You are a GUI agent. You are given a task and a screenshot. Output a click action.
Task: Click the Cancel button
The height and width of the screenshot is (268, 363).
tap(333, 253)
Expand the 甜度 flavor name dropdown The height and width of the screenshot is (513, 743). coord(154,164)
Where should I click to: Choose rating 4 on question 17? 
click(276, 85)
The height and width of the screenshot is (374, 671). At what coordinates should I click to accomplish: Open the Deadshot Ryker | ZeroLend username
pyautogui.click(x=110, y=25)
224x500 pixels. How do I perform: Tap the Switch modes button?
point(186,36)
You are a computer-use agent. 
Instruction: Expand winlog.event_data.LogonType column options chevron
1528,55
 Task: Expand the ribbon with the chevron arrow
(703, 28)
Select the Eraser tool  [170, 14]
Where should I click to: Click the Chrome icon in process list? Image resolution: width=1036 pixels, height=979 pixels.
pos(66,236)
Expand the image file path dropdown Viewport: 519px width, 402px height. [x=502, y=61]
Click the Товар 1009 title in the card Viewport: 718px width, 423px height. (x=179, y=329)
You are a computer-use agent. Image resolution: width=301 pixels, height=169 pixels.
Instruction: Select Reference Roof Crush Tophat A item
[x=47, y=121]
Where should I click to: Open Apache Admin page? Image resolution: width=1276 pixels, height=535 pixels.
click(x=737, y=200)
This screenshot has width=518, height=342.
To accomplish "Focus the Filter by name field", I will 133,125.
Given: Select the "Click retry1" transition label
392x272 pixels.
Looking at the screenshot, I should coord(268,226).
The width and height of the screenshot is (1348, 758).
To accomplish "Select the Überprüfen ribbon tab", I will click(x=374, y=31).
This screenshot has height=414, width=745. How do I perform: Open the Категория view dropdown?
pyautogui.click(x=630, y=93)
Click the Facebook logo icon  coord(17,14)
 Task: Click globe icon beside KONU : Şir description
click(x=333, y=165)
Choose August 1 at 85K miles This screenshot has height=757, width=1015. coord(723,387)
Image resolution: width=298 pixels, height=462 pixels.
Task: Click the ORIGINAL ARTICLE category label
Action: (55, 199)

## Task instructions
From the records above, return each line that includes "will".

## Problem solution
To accomplish "Focus the Filter by name field", I will 133,125.
To accomplish "Select the Überprüfen ribbon tab", I will click(x=374, y=31).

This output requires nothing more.